2006年10月9日(月)「しんぶん赤旗」

米共和党議員の醜聞

下院幹部が隠ぺい

政治問題化、中間選挙に影響


 【ワシントン=山崎伸治】米共和党のマーク・フォーリー下院議員が議会の「付き添い人」の少年に性的な内容の電子メールを送っていたことが判明、さらに下院の共和党幹部がこれを隠ぺいしようとしていたことがわかり、米国で大きな政治問題になっています。同議員は議員を辞職しましたが、中間選挙への影響は避けられず、共和党は対応に苦慮。民主党は攻勢に出ています。

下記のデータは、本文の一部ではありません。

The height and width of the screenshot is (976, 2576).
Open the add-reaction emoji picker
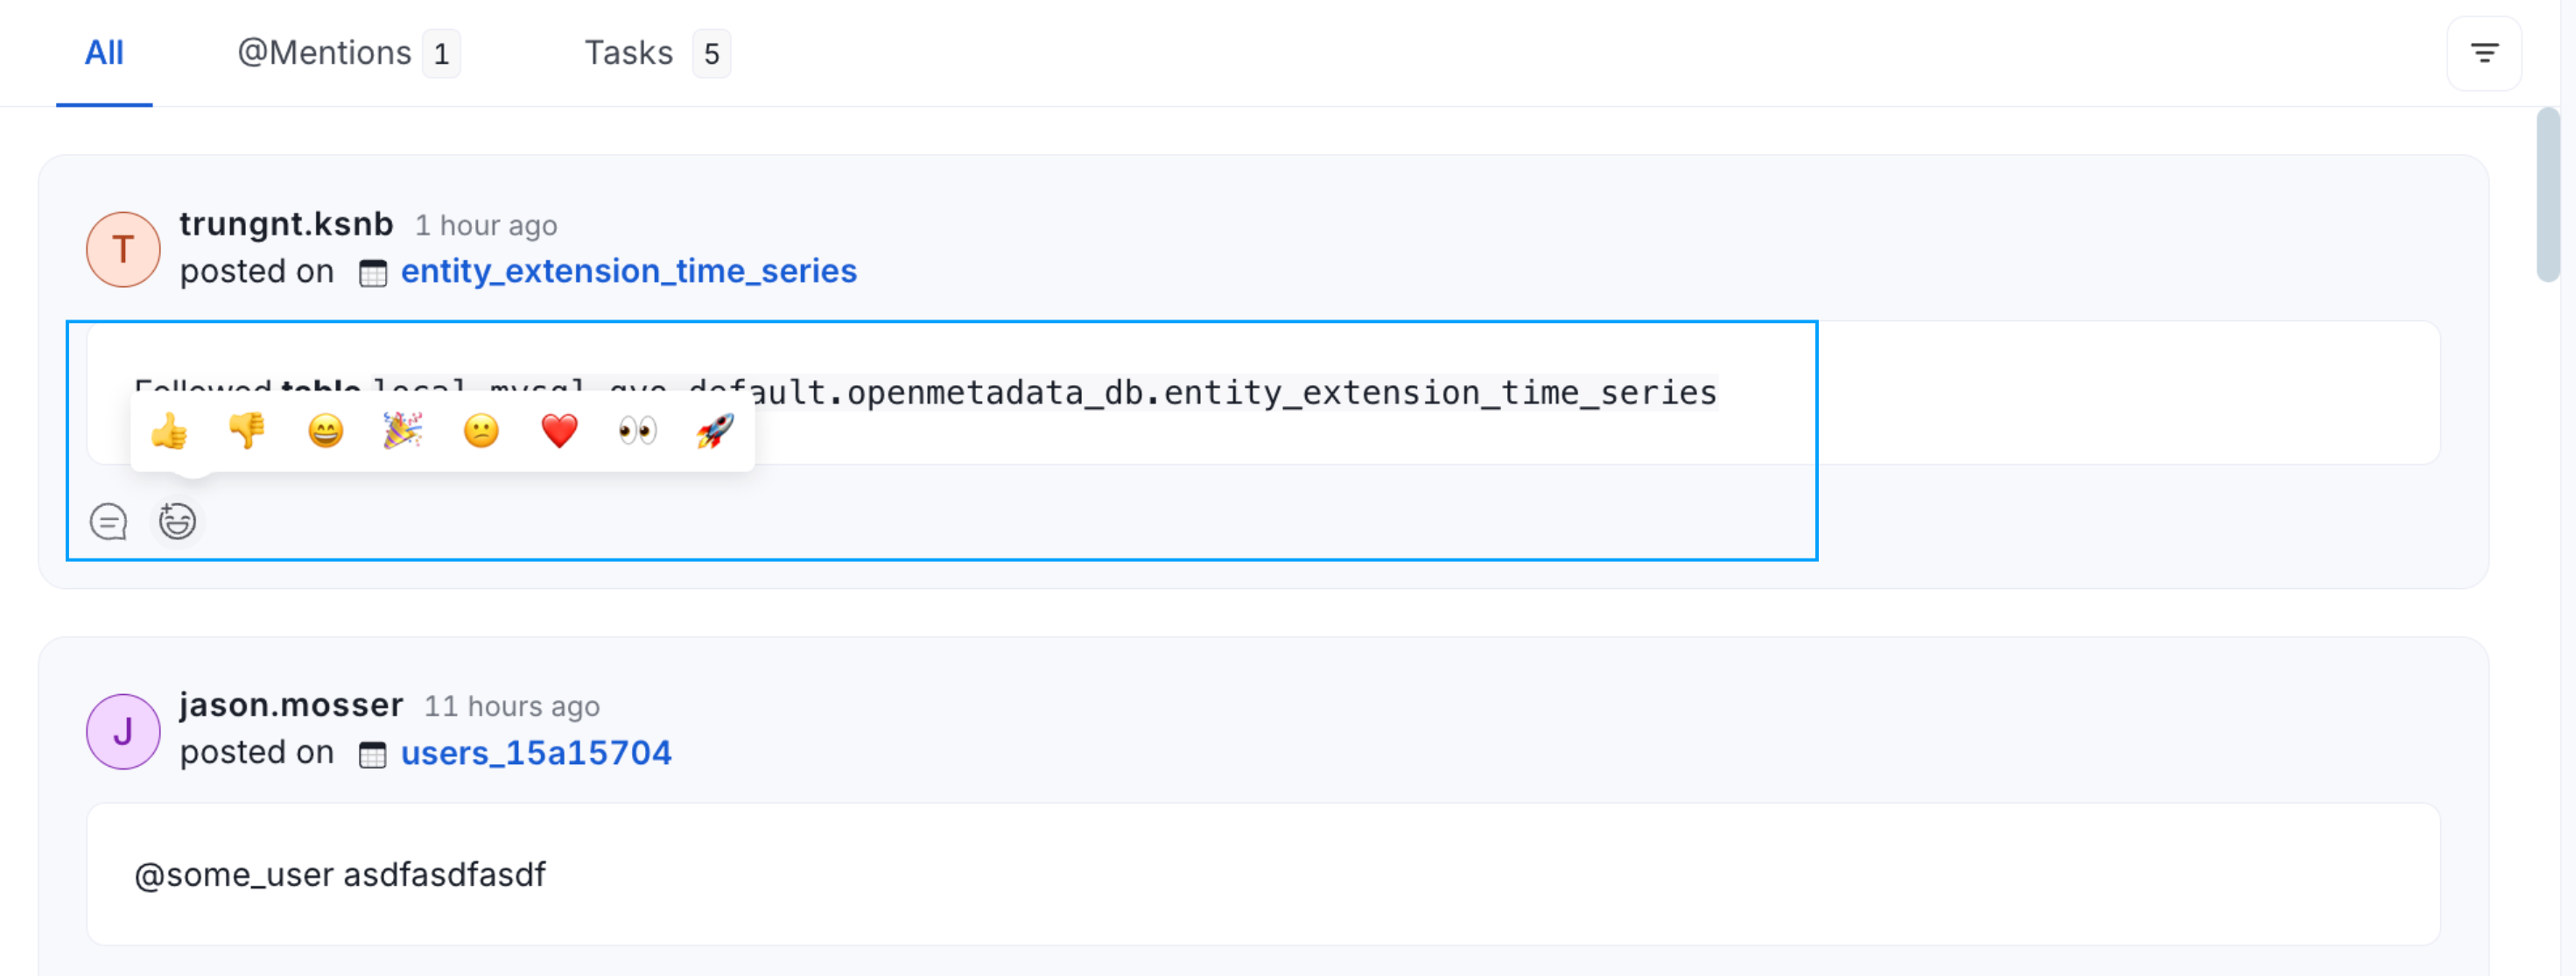176,521
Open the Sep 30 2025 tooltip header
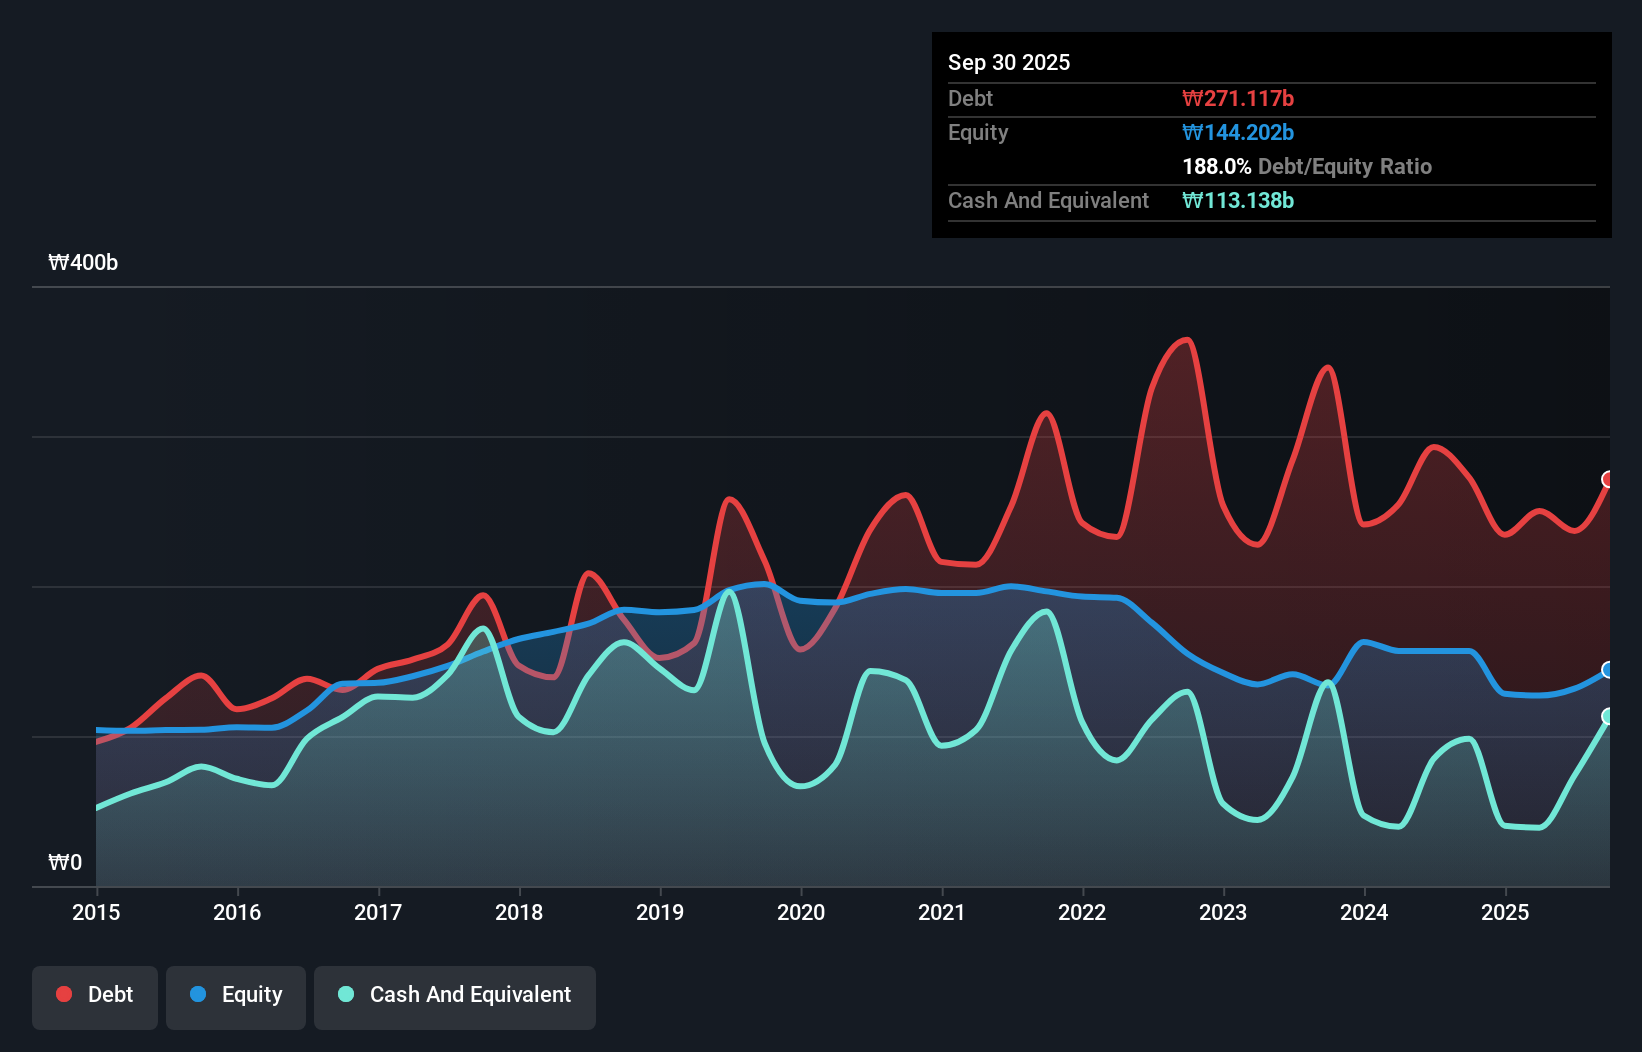1642x1052 pixels. pyautogui.click(x=1009, y=62)
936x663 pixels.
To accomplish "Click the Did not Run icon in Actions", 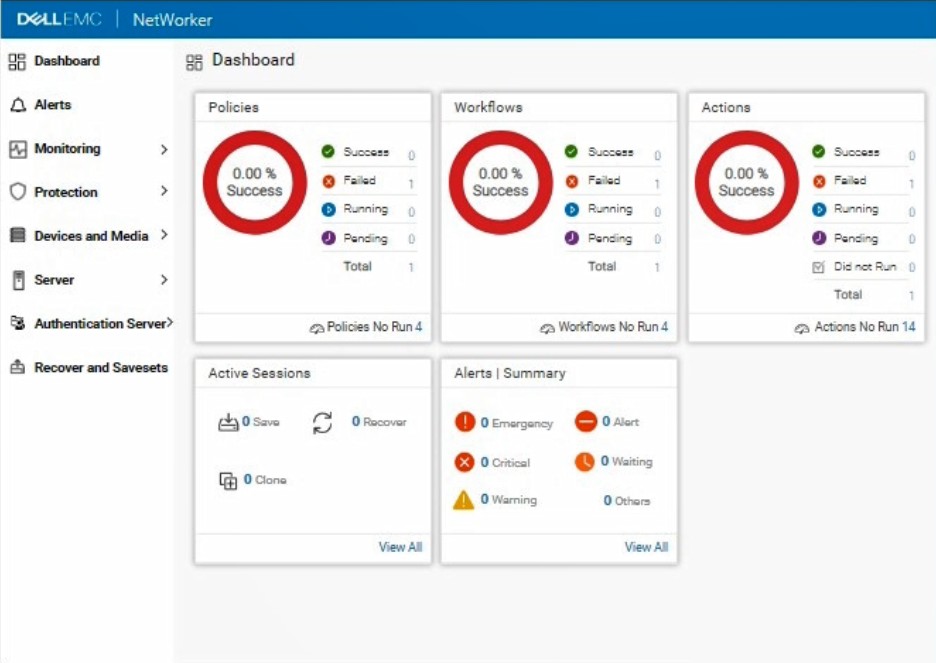I will (x=818, y=267).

 議会の「付き添い人」(ページ)は約百八十年の歴史のある制度で、十六歳以上の高校生が議会で書類運びなどの仕事にあたるというものです。議員の推薦で選ばれ、下院には六十人から八十人います。

 フォーリー前議員は二〇〇三年から、複数のページ、元ページの少年に性的な内容の電子メールを送っていました。未成年者に対する性的な行為は犯罪です。

 メールの一部を入手した米ABCテレビからインタビューを受け、同氏は九月二十九日に辞任を表明しました。十一月の中間選挙では再選確実といわれていました。

 しかし問題は同氏の辞任だけで終わりません。下院の共和党指導部がこの問題を知りながら隠ぺいしようとしていたことが明らかになり、同党に対する世論の批判が強まったからです。

 米紙ワシントン・ポストの報道によると、同党のジョン・ベイナー下院院内総務は今年の春に問題を認識。被害者のページを推薦したロドニー・アレグザンダー下院議員も数カ月前にマスコミからメールの話を聞かされ、選挙対策委員長のトーマス・レイノルズ下院議員に報告。同議員はデニス・ハスタート下院議長にそのことを伝えていました。

 にもかかわらず、ハスタート氏は具体的な手立てを取らなかったことから、同氏に対する批判の声が共和党内からも噴出。保守派の米紙ワシントン・タイムズが社説で同氏の辞任を要求したほどです。さらにその後、フォーリー氏の元補佐官が三年前からハスタート氏に問題を伝えていたことを明らかにしました。

 しかしハスタート氏は五日の記者会見で、フォーリー氏の辞任まで問題は知らなかったと述べ、辞任要求を一蹴(いっしゅう)。それどころかこの問題をリークしたのは民主党ではないかと述べる始末です。

 一方、下院倫理委員会は同日、超党派のメンバーによる調査を行うよう表明。ところが同委員会の共和党出身のドク・ヘイスティングズ委員長とジュディ・ビガート委員がハスタート氏から選挙資金の提供を受けていたことが五日付の米紙USAトゥデーで指摘され、「調査」にすでに疑問の声が上がっています。

 この問題は一カ月後に迫った中間選挙での争点として急浮上。AP通信などの世論調査で、腐敗・スキャンダル問題を重視するという有権者が半数を占め、選挙結果に影響することは必至となっています。

 イラク戦争で落とした支持を「対テロ戦争」で巻き返そうとしてきた共和党にとって、ことは深刻。七日付の米紙ニューヨーク・タイムズは、この問題が、過去二回の議会選挙で共和党勝利に大きく貢献した「宗教保守派」の「熱意」をそいでいると指摘しています。

 一方の民主党はこの問題を大いに利用して、ネガティブ・キャンペーン(相手候補の弱点を攻撃する宣伝)をすでに展開しています。